I am very late to the Marie Kondo party because I naturally resist jumping on bandwagons precisely because everyone is doing it. I still haven’t watched Tiger King. I don’t think I ever will. But when I did some reading about the method and the reasoning behind it, I saw why so many people would engage in rethinking how they interact with their spaces and their things (or at least watch a television program depicting others doing so).

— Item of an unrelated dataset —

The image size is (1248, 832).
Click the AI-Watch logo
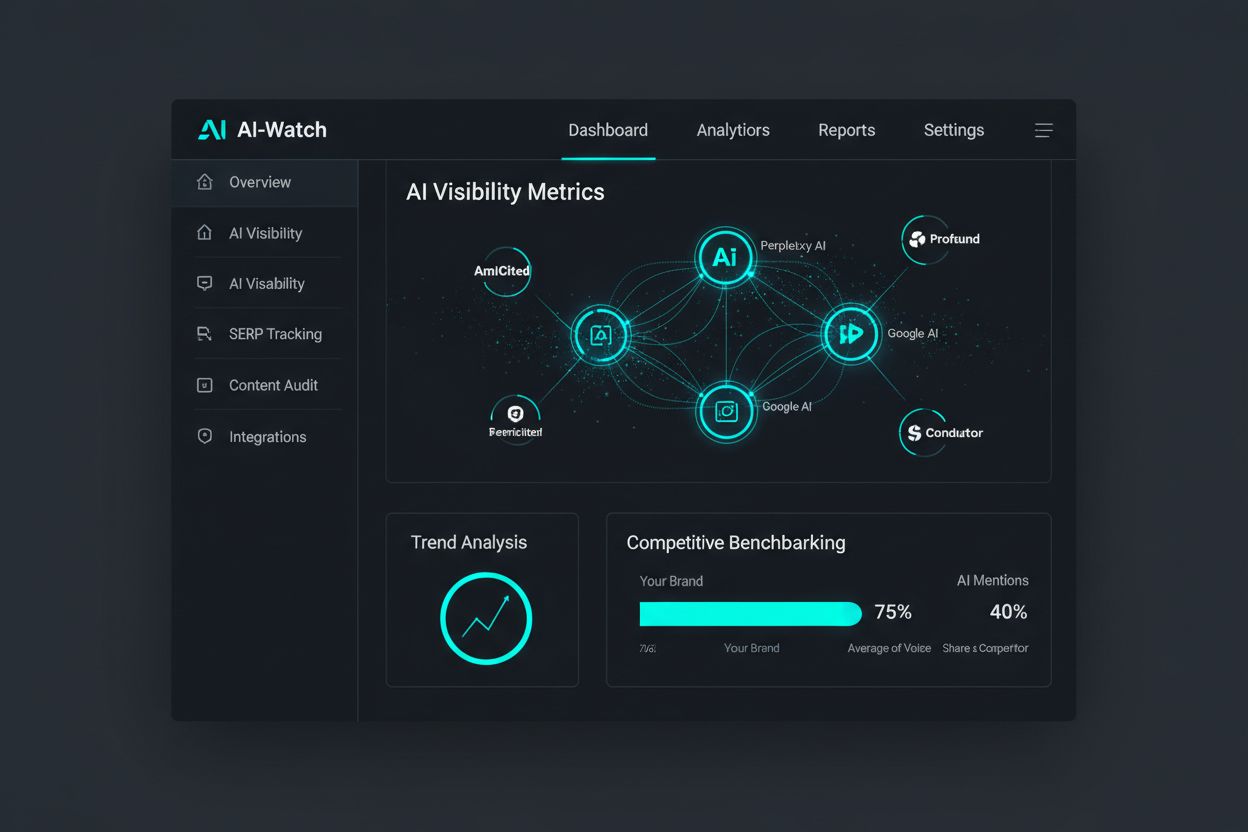point(261,129)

The idea behind the Marie Kondo method is that things have an energy, and when we keep things in our home that are no longer useful to us, they have an impact on us. Our homes should be a joyous place, so the things in them should bring us joy. When we allow ourselves to let go of the things that no longer serve us, whether it be an old sweater, a toxic person, or a job that is sucking the life out of us, it leaves space for better things to come in. It’s scary. We think it might hurt to let those things go. But when they’re all boxed up, you realized you don’t miss them. The connection was severed a long time ago.

During the fall I put all of my clothes on my bed, went through them one by one, and got rid of all the ones I didn’t see myself wearing when I make the move to LA this summer. Today, it was books. Post-COVID life has made the task of sorting through books a little different, as the question, “will I read this?” has increasingly become…”probably…what else is there to do?” So instead, I asked myself the question, “do I want to read this?” What you see above got a resounding yes. As you can see, there’s plenty of space for something new and exciting.